== WHAT THE TASK REQUIRES ==
Could you reproduce, word for word, everything below from the line containing "monoculture farming (163, 579)" down to the line containing "KITCHEN DETAIL (107, 33)", with both of those lines included and no others?

== DATA RECORDS ==
====================

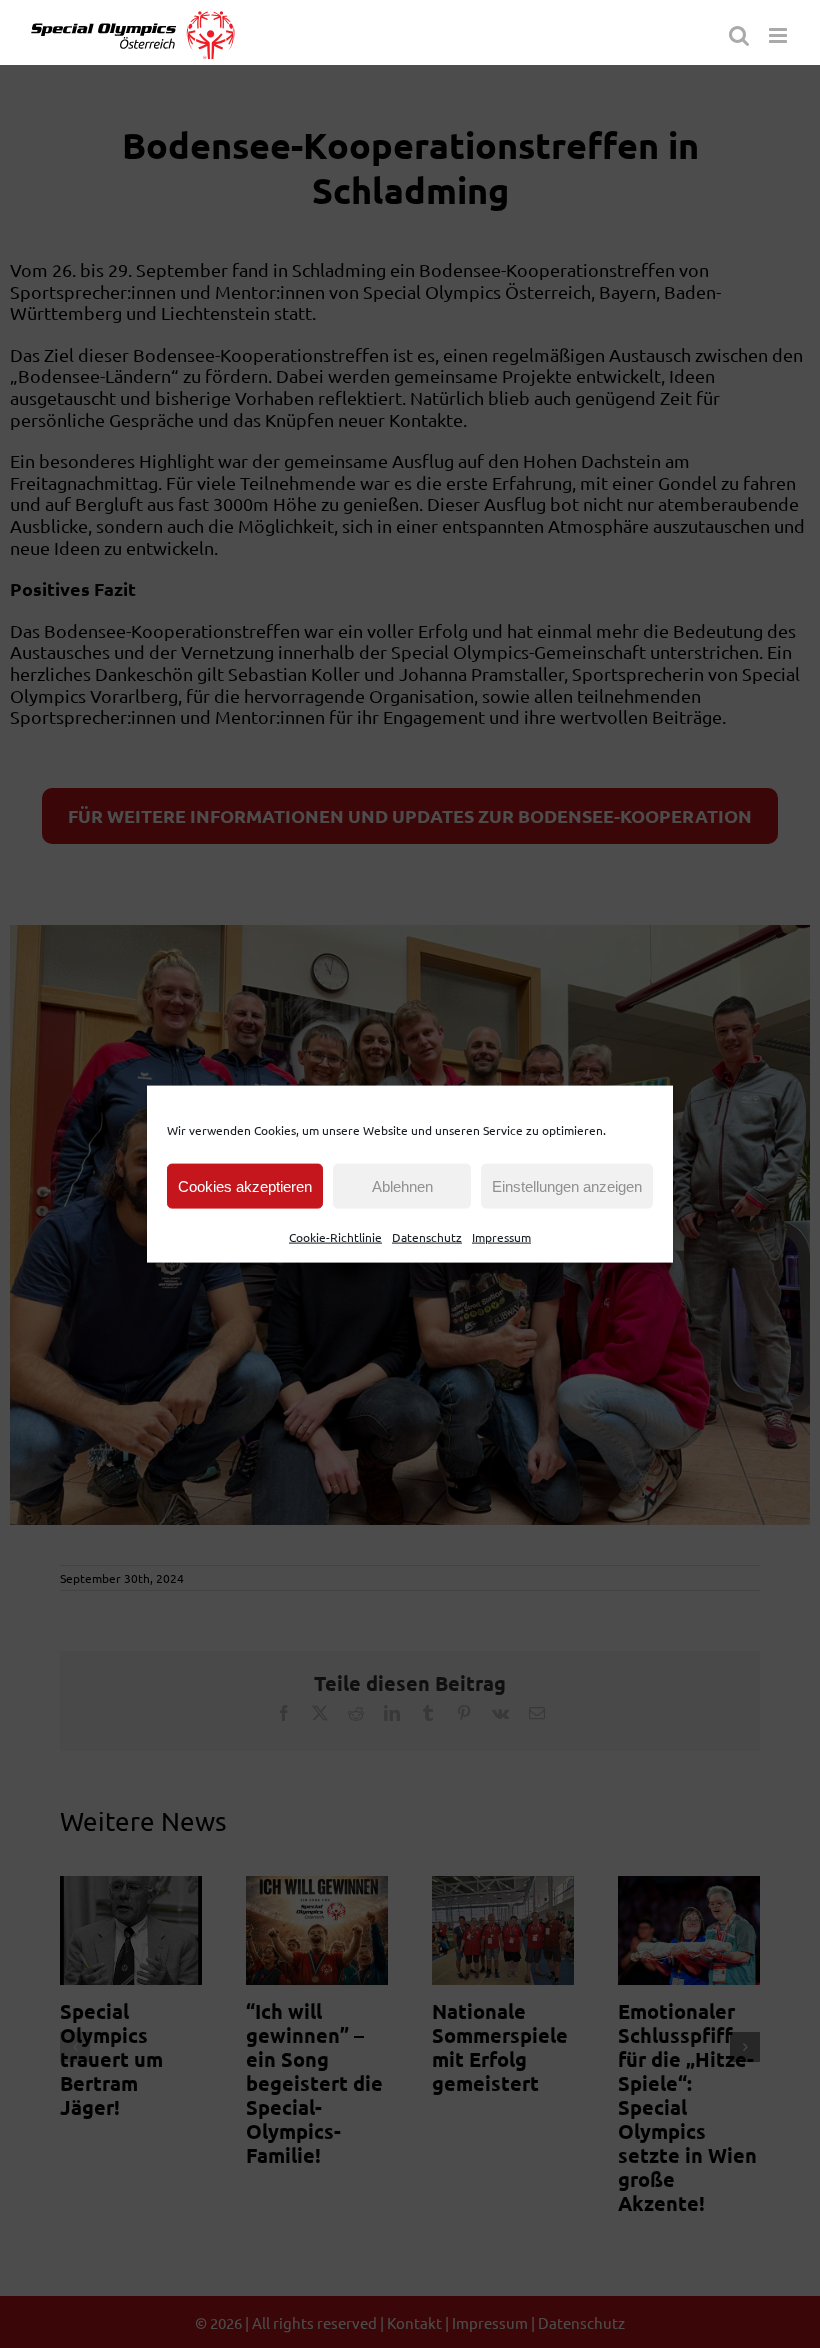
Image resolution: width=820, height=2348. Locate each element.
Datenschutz (427, 1237)
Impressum (501, 1237)
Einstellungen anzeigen (567, 1185)
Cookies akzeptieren (245, 1185)
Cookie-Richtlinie (335, 1237)
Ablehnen (402, 1185)
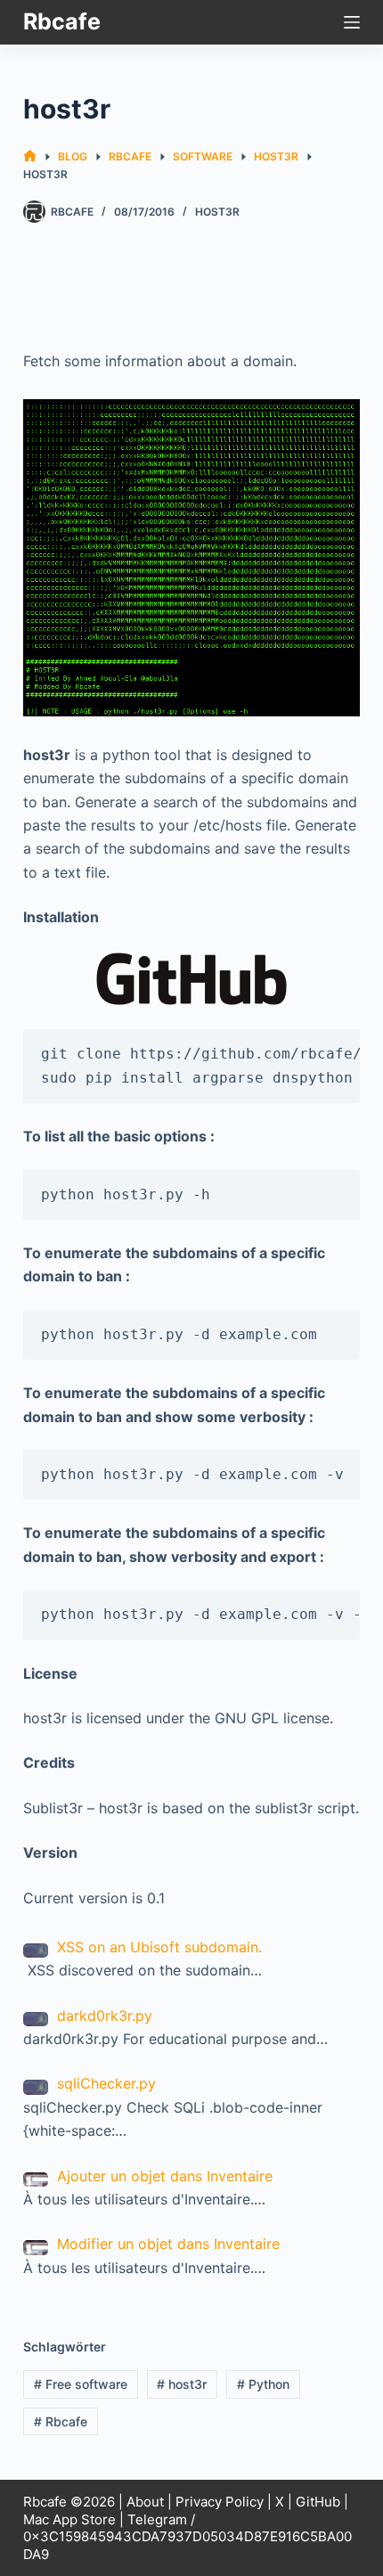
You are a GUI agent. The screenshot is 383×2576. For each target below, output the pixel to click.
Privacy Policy (219, 2501)
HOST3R (217, 211)
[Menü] (352, 22)
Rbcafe (62, 21)
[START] (30, 156)
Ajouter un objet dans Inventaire (165, 2176)
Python (263, 2384)
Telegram (157, 2519)
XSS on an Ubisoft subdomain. (159, 1947)
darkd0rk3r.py (104, 2015)
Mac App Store (69, 2519)
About (145, 2501)
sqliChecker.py (106, 2083)
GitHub (318, 2501)
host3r (182, 2384)
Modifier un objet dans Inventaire (168, 2244)
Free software (80, 2384)
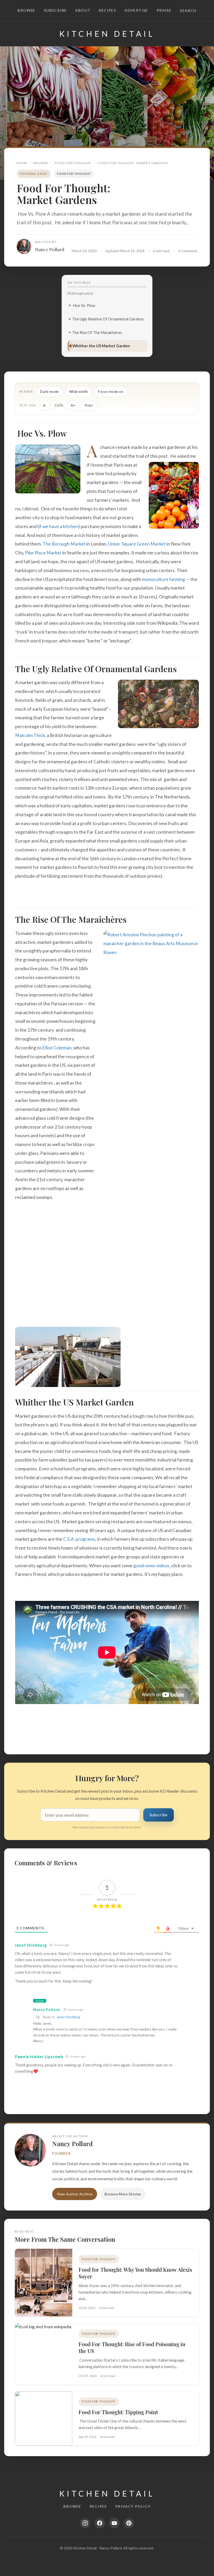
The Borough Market (64, 544)
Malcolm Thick (30, 735)
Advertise (136, 10)
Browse (26, 10)
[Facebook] (99, 2523)
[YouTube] (114, 2523)
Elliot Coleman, (57, 1047)
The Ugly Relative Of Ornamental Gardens (108, 319)
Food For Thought (73, 163)
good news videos (151, 1565)
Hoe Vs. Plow (83, 305)
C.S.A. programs (79, 1539)
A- (45, 405)
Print (89, 405)
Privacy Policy (133, 2506)
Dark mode (49, 391)
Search (188, 10)
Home (22, 163)
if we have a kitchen (58, 526)
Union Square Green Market (137, 544)
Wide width (78, 391)
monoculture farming (163, 579)
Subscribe (55, 10)
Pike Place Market (43, 552)
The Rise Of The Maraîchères (97, 332)
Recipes (107, 10)
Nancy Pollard (49, 249)
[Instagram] (85, 2523)
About (82, 10)
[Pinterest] (129, 2523)
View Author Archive (74, 2194)
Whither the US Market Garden (101, 345)
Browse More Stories (123, 2194)
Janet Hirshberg (68, 2017)
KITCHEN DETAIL (107, 33)
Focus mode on (110, 391)
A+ (73, 405)
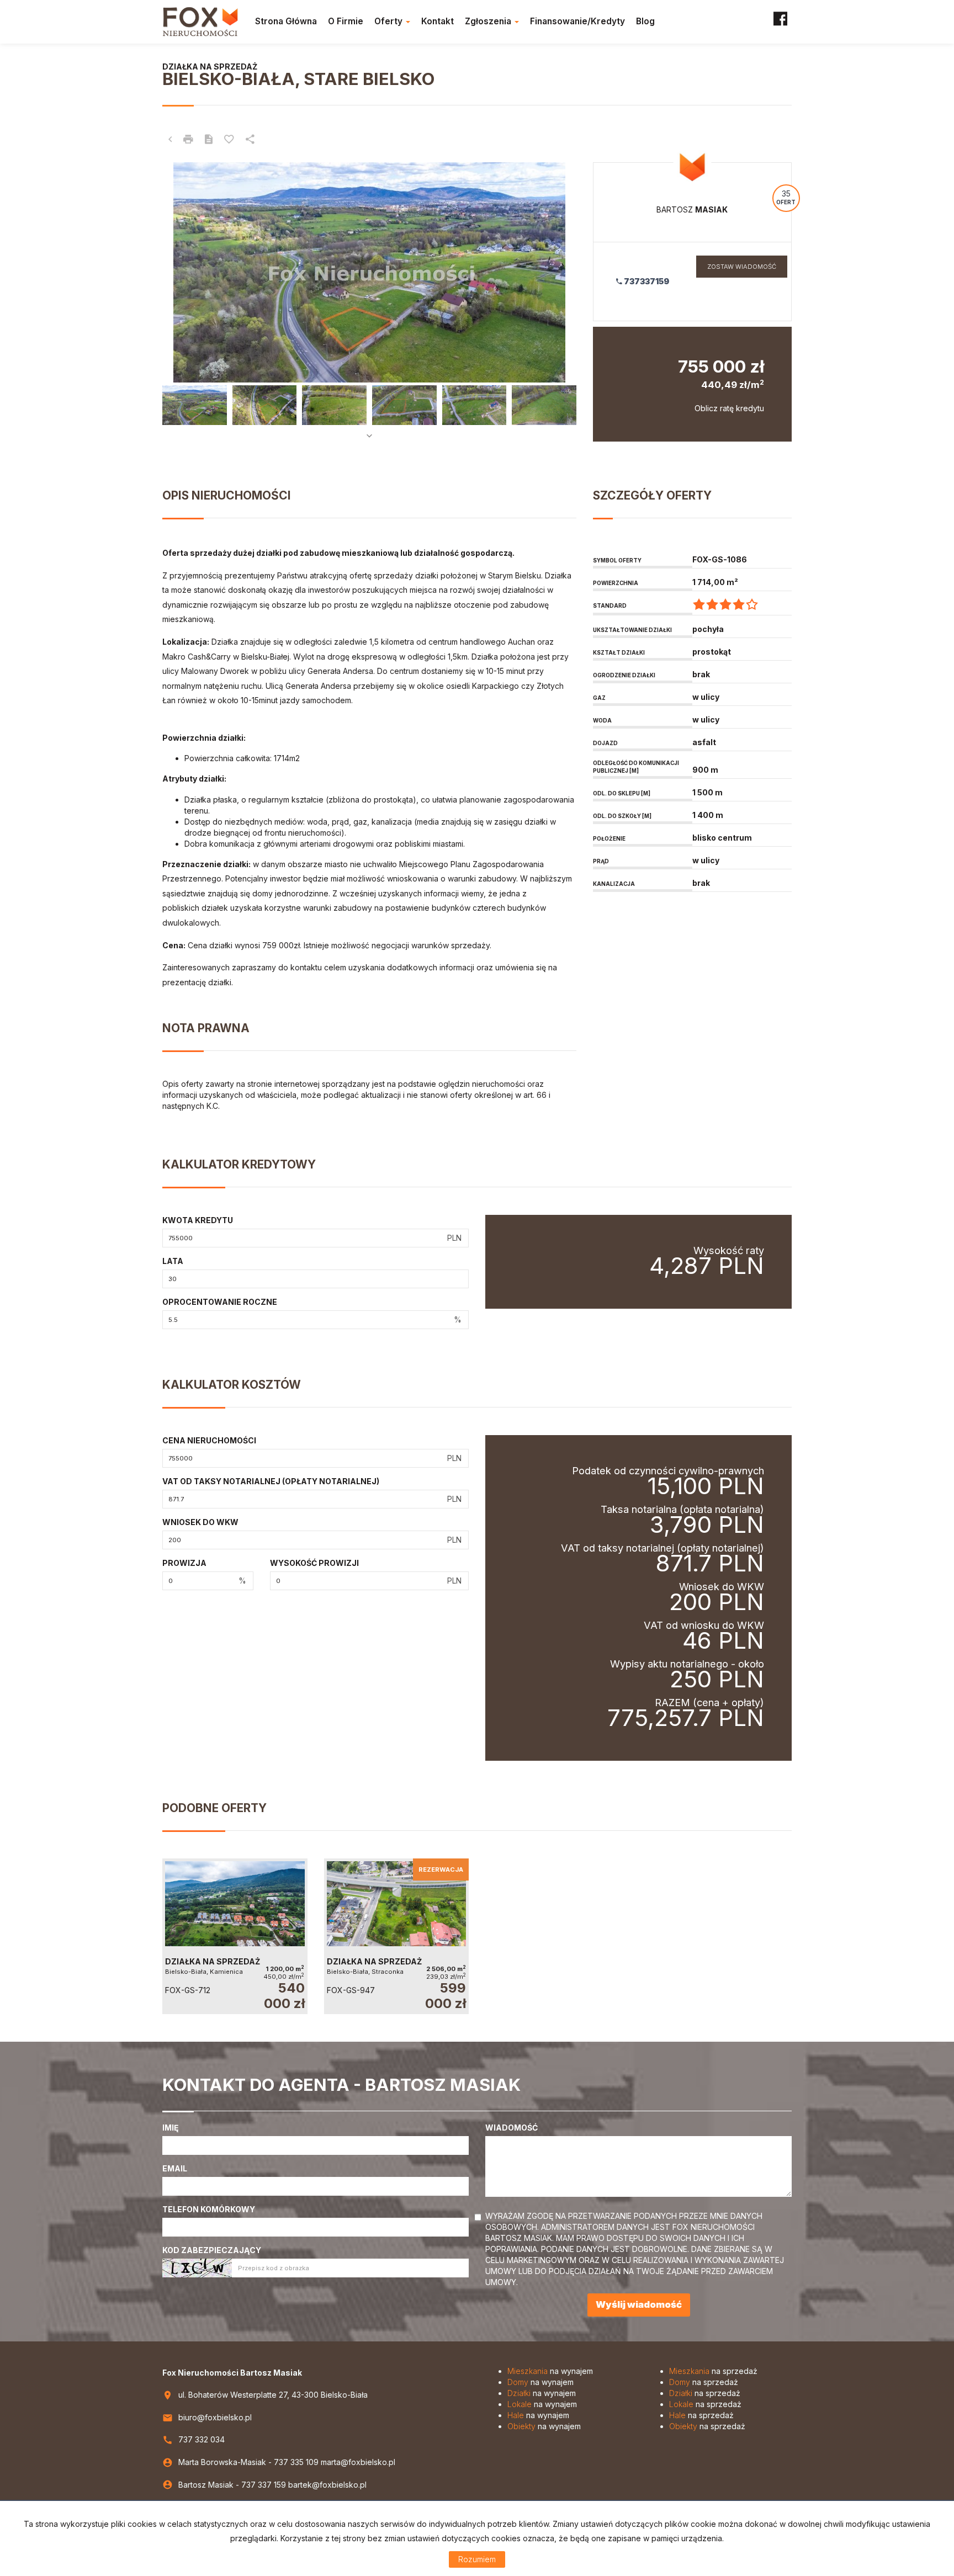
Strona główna (286, 21)
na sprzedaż (713, 2371)
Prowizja (184, 1563)
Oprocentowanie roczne (219, 1301)
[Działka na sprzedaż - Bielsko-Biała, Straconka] (396, 1936)
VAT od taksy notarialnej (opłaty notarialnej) (270, 1481)
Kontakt (437, 21)
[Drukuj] (188, 140)
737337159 (645, 281)
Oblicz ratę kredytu (729, 408)
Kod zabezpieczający (211, 2250)
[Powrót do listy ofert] (170, 140)
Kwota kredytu (197, 1220)
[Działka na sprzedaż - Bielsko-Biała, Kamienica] (235, 1936)
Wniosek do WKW (200, 1522)
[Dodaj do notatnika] (229, 140)
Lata (172, 1261)
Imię (170, 2127)
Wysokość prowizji (314, 1563)
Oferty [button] (389, 21)
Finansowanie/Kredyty (577, 21)
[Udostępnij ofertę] (250, 140)
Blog (645, 21)
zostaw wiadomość (741, 266)
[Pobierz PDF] (209, 140)
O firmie (345, 21)
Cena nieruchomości (209, 1440)
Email (174, 2168)
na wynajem (550, 2371)
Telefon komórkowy (208, 2209)
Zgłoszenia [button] (489, 21)
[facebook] (780, 22)
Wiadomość (511, 2127)
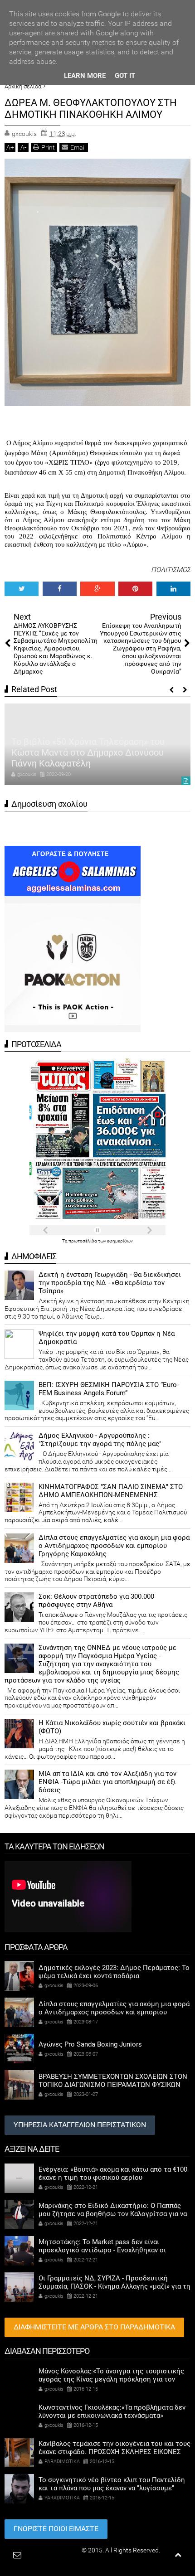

====================

== REPLY TO THE EXERCISE ==
monoculture farming (163, 579)
Subscribe (55, 10)
Pike Place Market (43, 552)
The Rise Of The Maraîchères (97, 332)
Recipes (107, 10)
Nancy Pollard (49, 249)
[Instagram] (85, 2523)
About (82, 10)
[Pinterest] (129, 2523)
View Author Archive (74, 2194)
Whither the US Market Garden (101, 345)
Browse More Stories (123, 2194)
Janet Hirshberg (68, 2017)
KITCHEN DETAIL (107, 33)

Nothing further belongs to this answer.